Mescid-i Seâdeti tâmir ve tezyîn için Sultan Abdülmecîd Han kadar çok
para harcayan ve gayret eden hiçbir kimse olmamıştır. Harameyni tâmir
için yedi yüz bin altın sarfetmiştir. Tâmir 1277 (m. 1861)de tamam
olmuştur. Her gün Resûlullah'a bir hizmette bulunmuştur. Bu yolda keşf
ve kerâmetleri de görülmüştür. (Eyyûb Sabri Paşa)
Ahmed bin Muhammed Sofî (rahimehullahü teâlâ) diyor ki, Hicaz çöllerinde
varlığım kalmadı. Medîne'ye Mescid-i Seâdete geldim. Hücre-i Seâdet
yanında Resûlullah'a selâm verdim. Bir yana oturup uyudum. Resûlullah
(sallallahü aleyhi ve sellem) görünüp; "Ahmed geldin mi?Avucunu aç!"
buyurdu. Avucumu altınla doldurdu. Uyandım. Ellerim altın dolu idi.
(Merrâkûşî)
Mescid-i Şerîf:
Mescid-i Nebî.
Medîne şehrindeki Mescid-i şerîf'i hicretin birinci senesinde Resûlullah
(sallallahü aleyhi ve sellem), Eshâb-ı kirâm ile birlikte yaptılar.
Hicretin ikinci senesi, Receb ayında, kıblenin Kudüs'ten Kâbe'ye dönmesi
emrolununca, mescidin Mekke'ye karşı olan kapısı kapatılıp karşı tarafa,
yâni Şam tarafına yeni bir kapı açıldı. Şimdi bu kapıya Bâb-üt-tevessül
denmektedir. Medîne'de, Kudüs'e karşı on altı ay kadar namaz kılındı.

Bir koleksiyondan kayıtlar
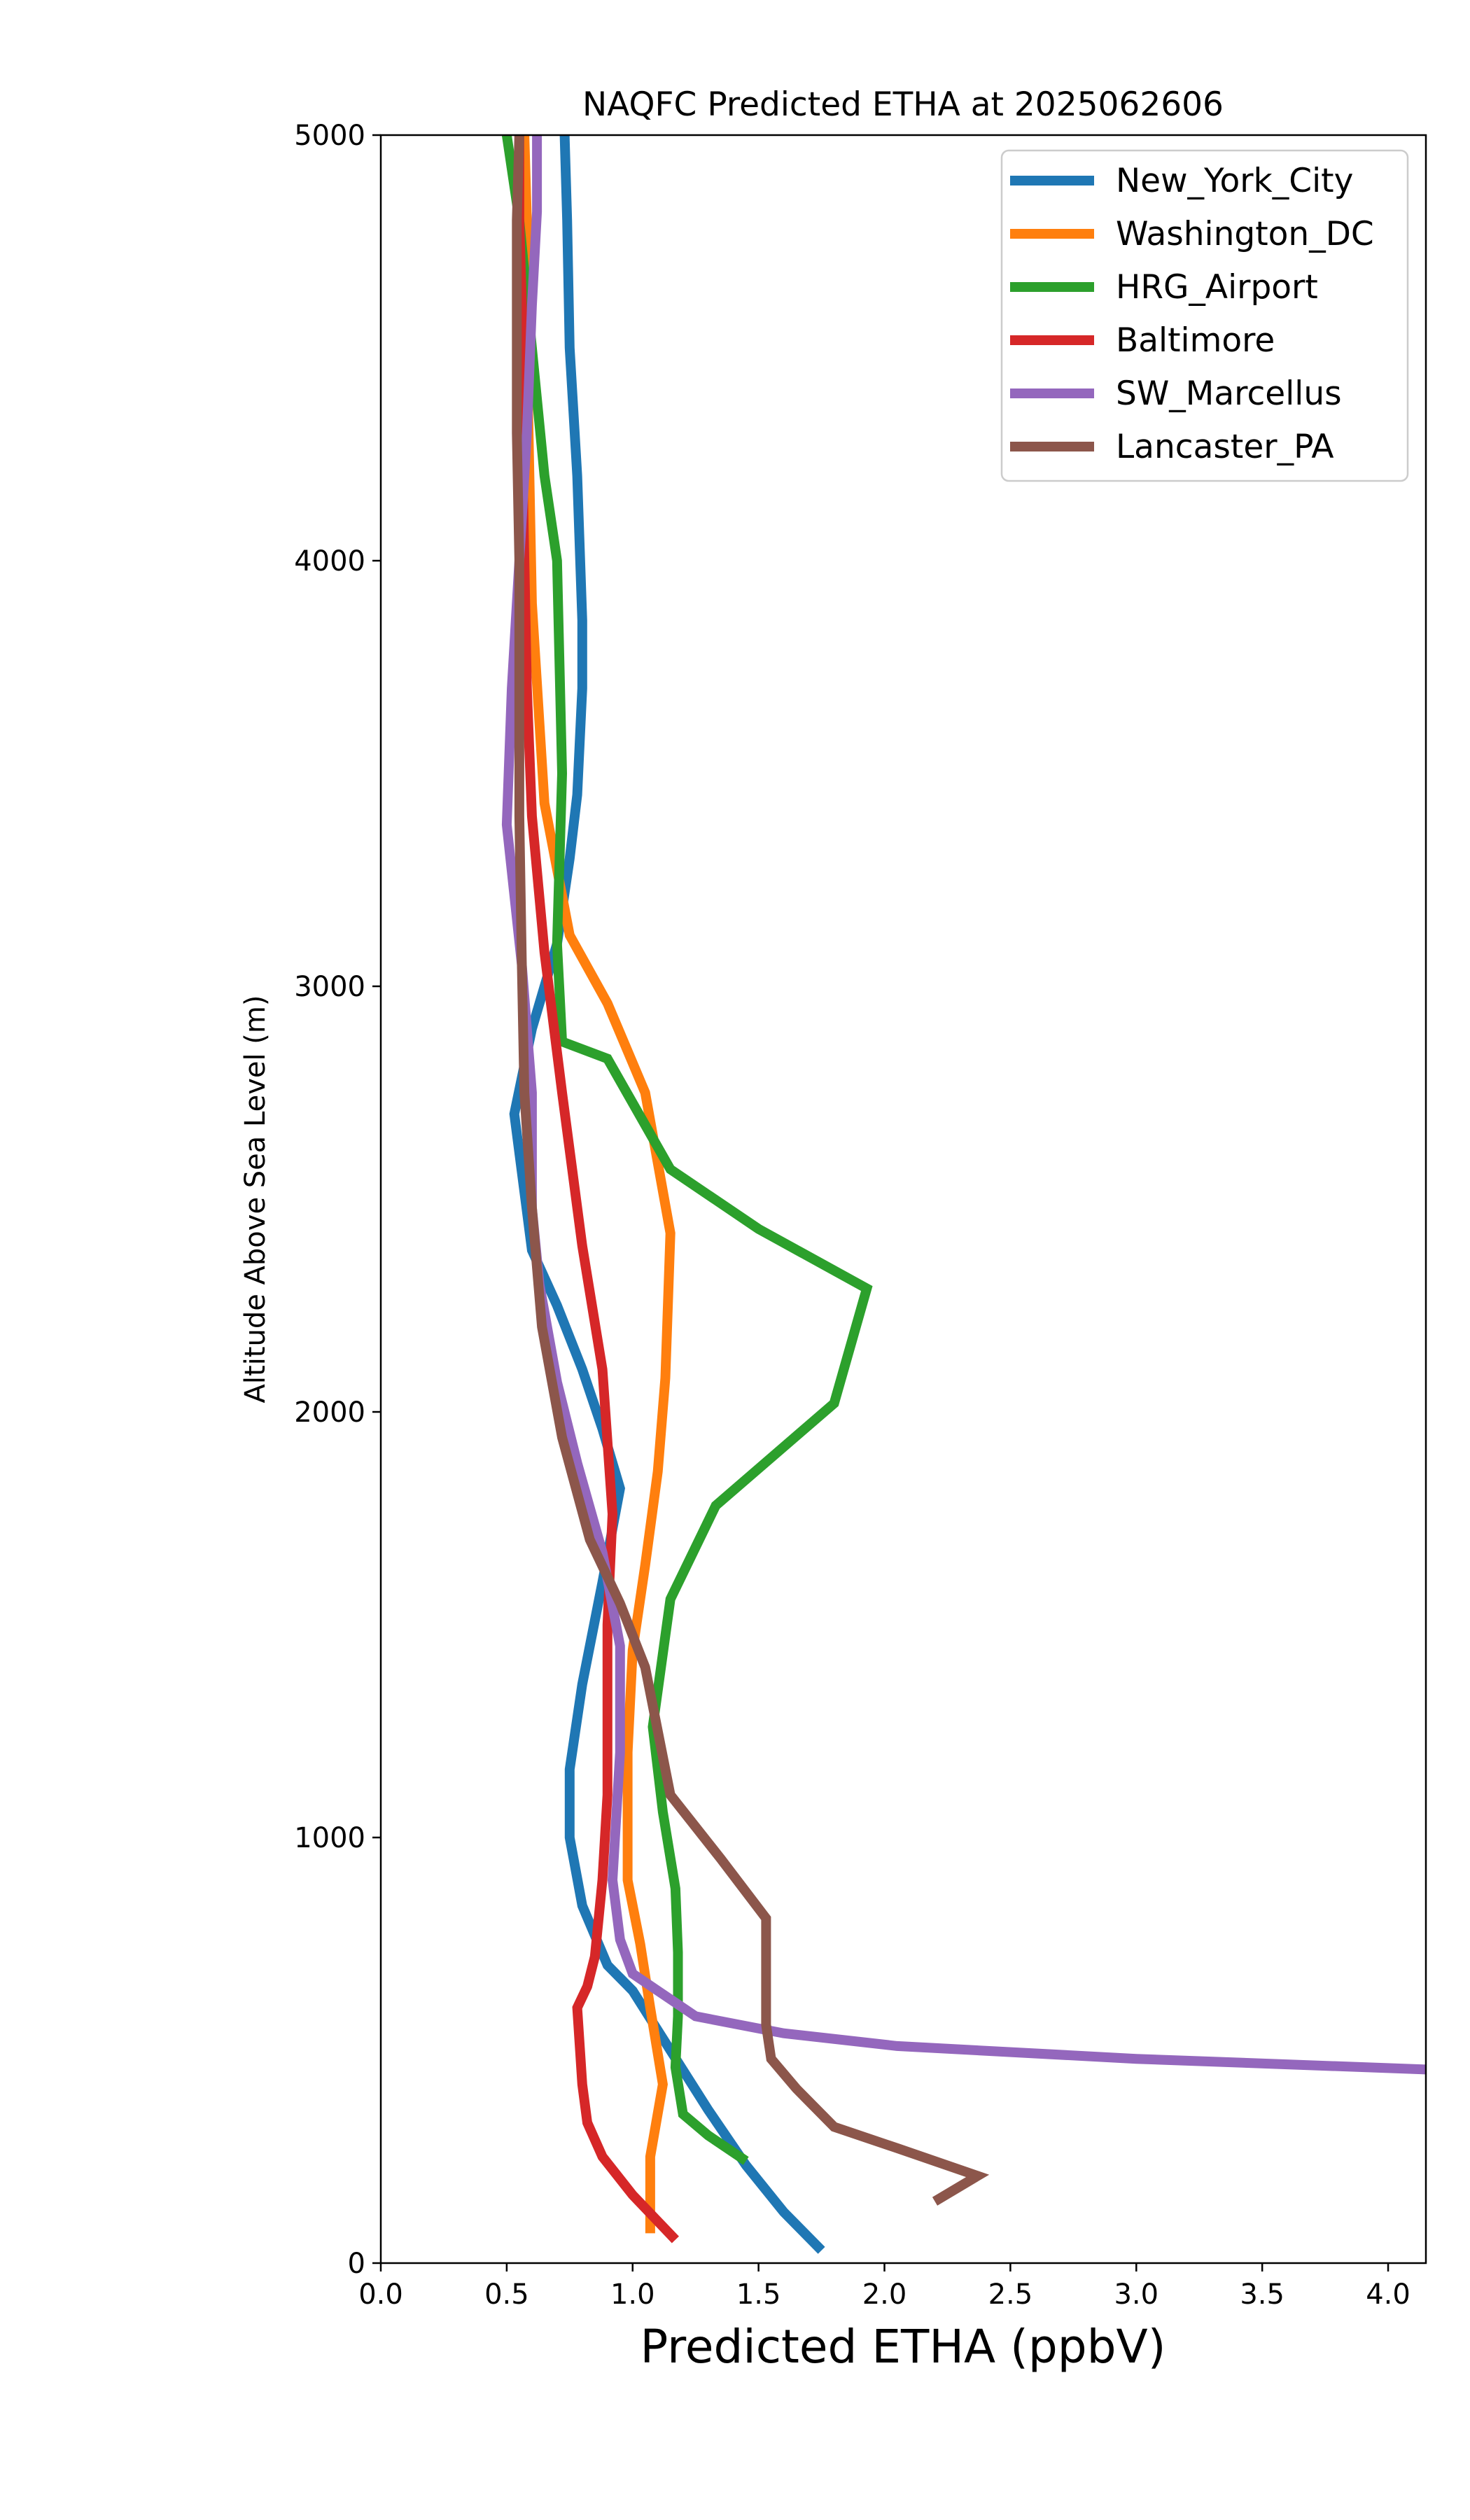 This screenshot has height=2520, width=1470. Describe the element at coordinates (330, 1412) in the screenshot. I see `y-tick-label: 2000` at that location.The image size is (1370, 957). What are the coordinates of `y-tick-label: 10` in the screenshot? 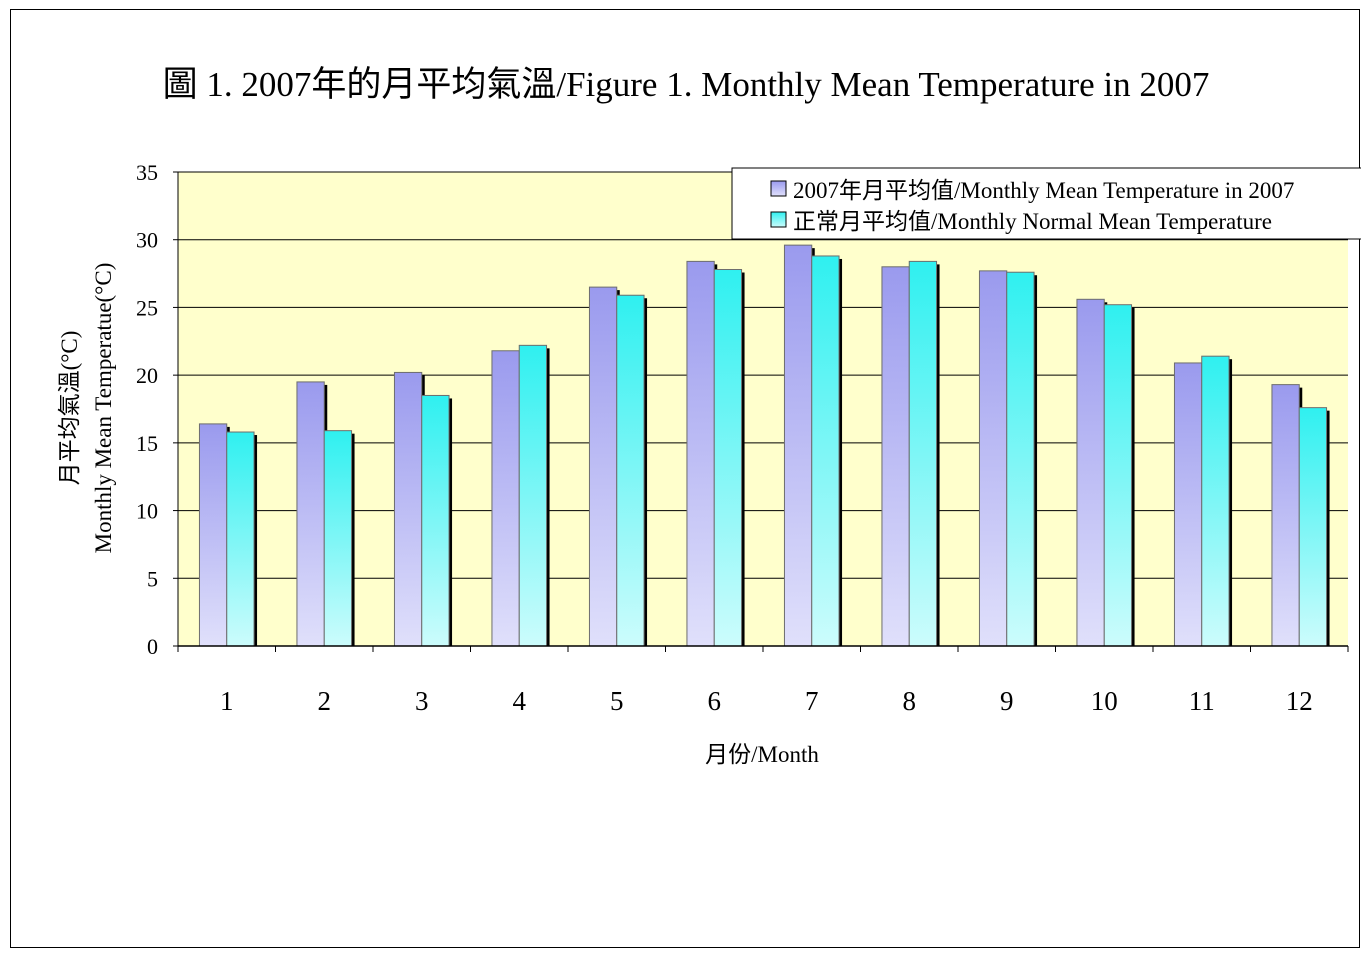 It's located at (147, 512).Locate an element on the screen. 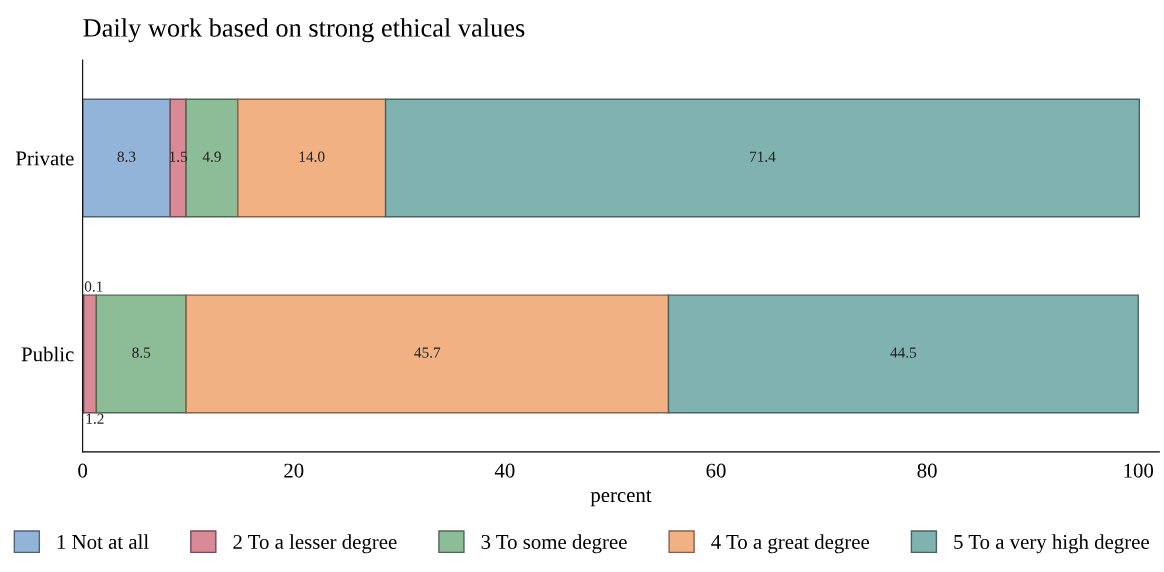 Image resolution: width=1164 pixels, height=572 pixels. legend-label: 3 To some degree is located at coordinates (554, 544).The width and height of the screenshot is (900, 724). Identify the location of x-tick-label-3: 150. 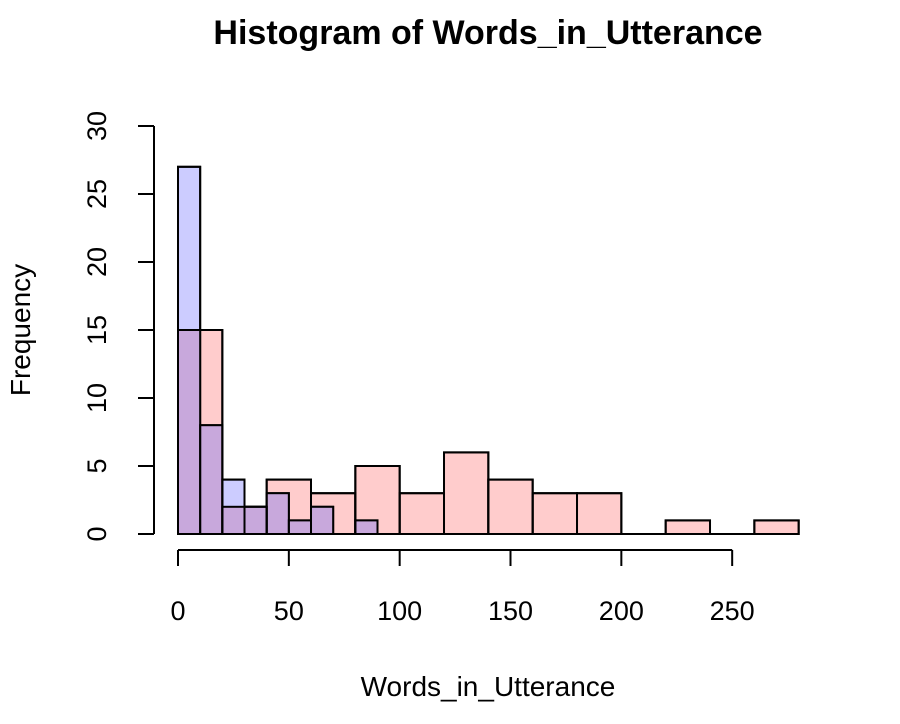
(510, 611).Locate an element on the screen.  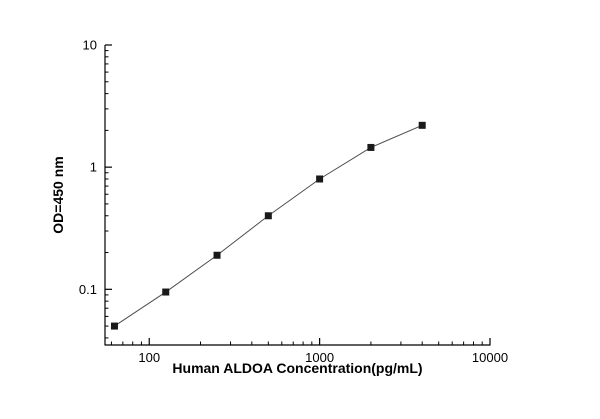
x-tick-label: 100 is located at coordinates (149, 358).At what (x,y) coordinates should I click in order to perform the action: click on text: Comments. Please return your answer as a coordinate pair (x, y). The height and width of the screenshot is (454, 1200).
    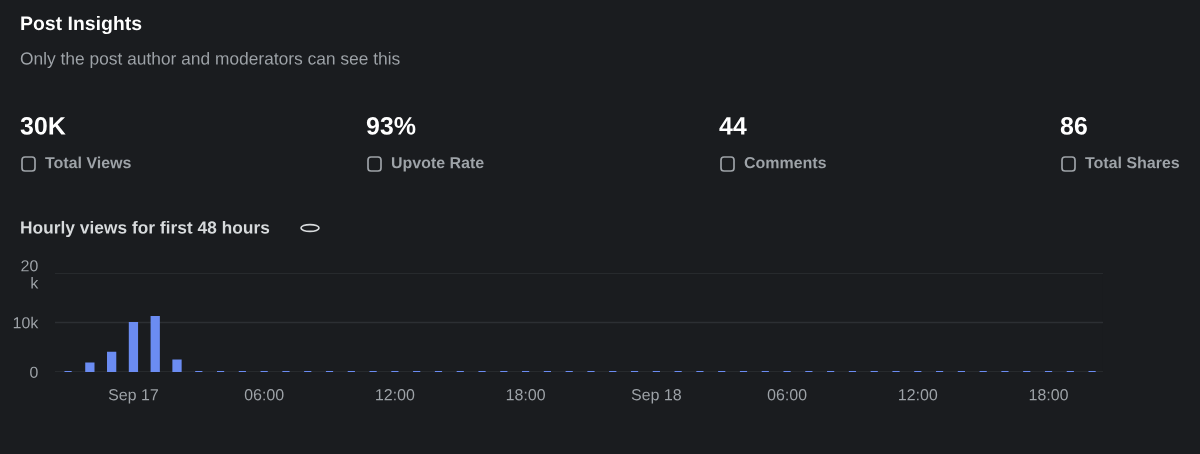
    Looking at the image, I should click on (785, 162). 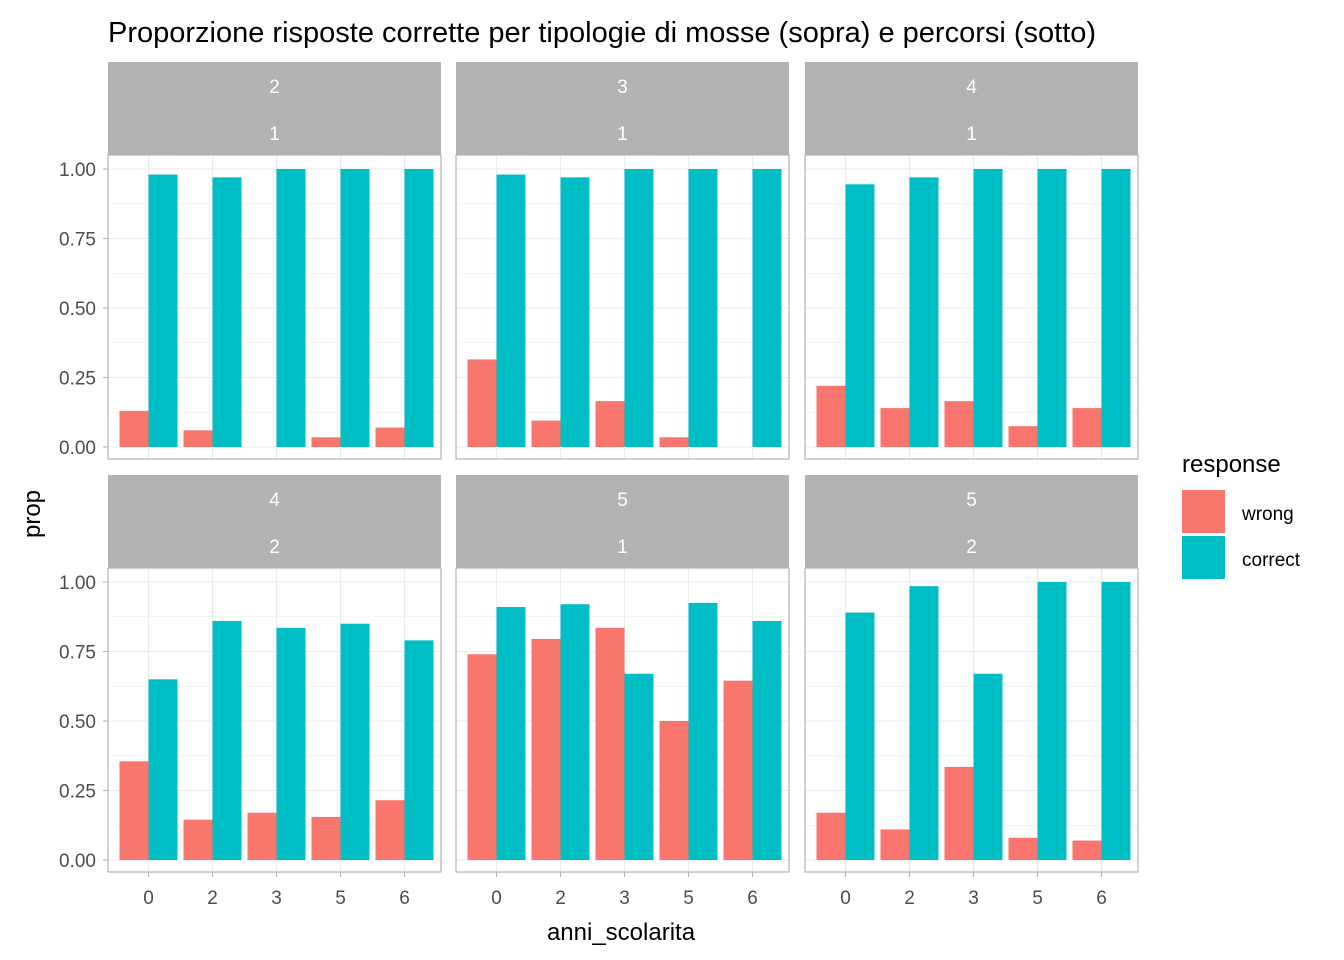 I want to click on legend: response wrong correct, so click(x=1242, y=515).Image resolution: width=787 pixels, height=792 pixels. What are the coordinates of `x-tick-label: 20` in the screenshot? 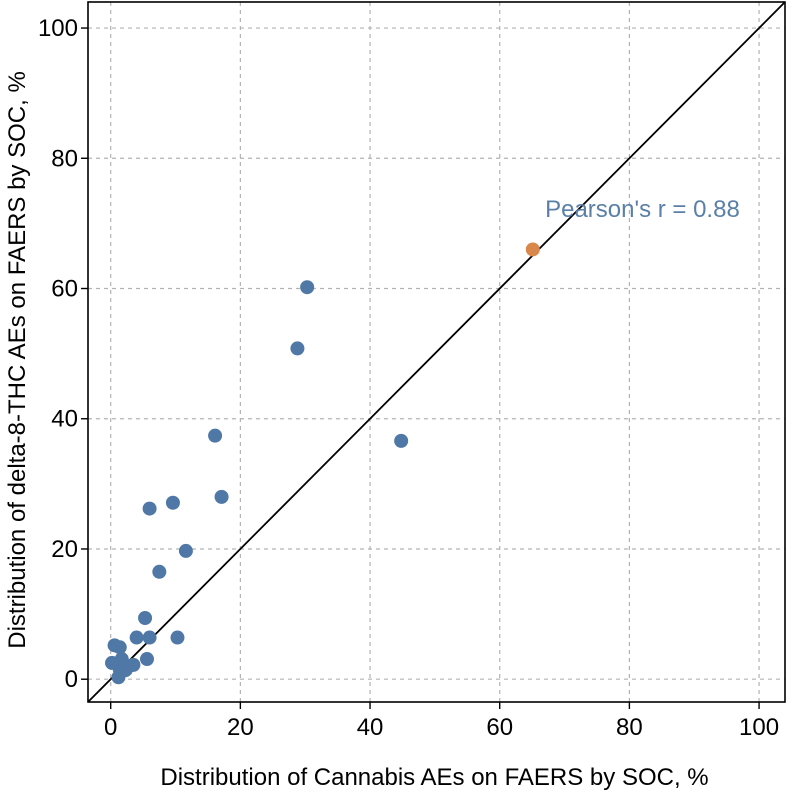 It's located at (240, 728).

Alıştırma Görevleri
1. Lütfen okuma parçasında adı geçen bütün şehirleri sıralayın.
2. Okuma parçasından "(Merrâkûşî)" sözlerinden "ile birlikte yaptılar." sözlerine kadar olan bölümü aynen alıntılayın.
3. Okuma parçasında "Medîne şehrindeki Mescid-i şerîf'i" diye başlayan paragrafı ana bilgilerini koruyarak madde madde yazın.

Sıralı Çözümler
1. Medîne, Kudüs, Mekke, Şam

2.
(Merrâkûşî)
Mescid-i Şerîf:
Mescid-i Nebî.
Medîne şehrindeki Mescid-i şerîf'i hicretin birinci senesinde Resûlullah
(sallallahü aleyhi ve sellem), Eshâb-ı kirâm ile birlikte yaptılar.

3.
- Mescid-i şerîf, hicretin birinci senesinde Resûlullah ile Eshâb-ı kirâm tarafından yapıldı.
- Hicretin ikinci senesi Receb ayında kıblenin Kudüs'ten Kâbe'ye dönmesi emredildi.
- Bunun üzerine mescidin Mekke'ye karşı olan kapısı kapatıldı ve Şam tarafına yeni bir kapı açıldı.
- Bu kapıya şimdi Bâb-üt-tevessül denmektedir.
- Medîne'de on altı ay kadar Kudüs'e karşı namaz kılındı.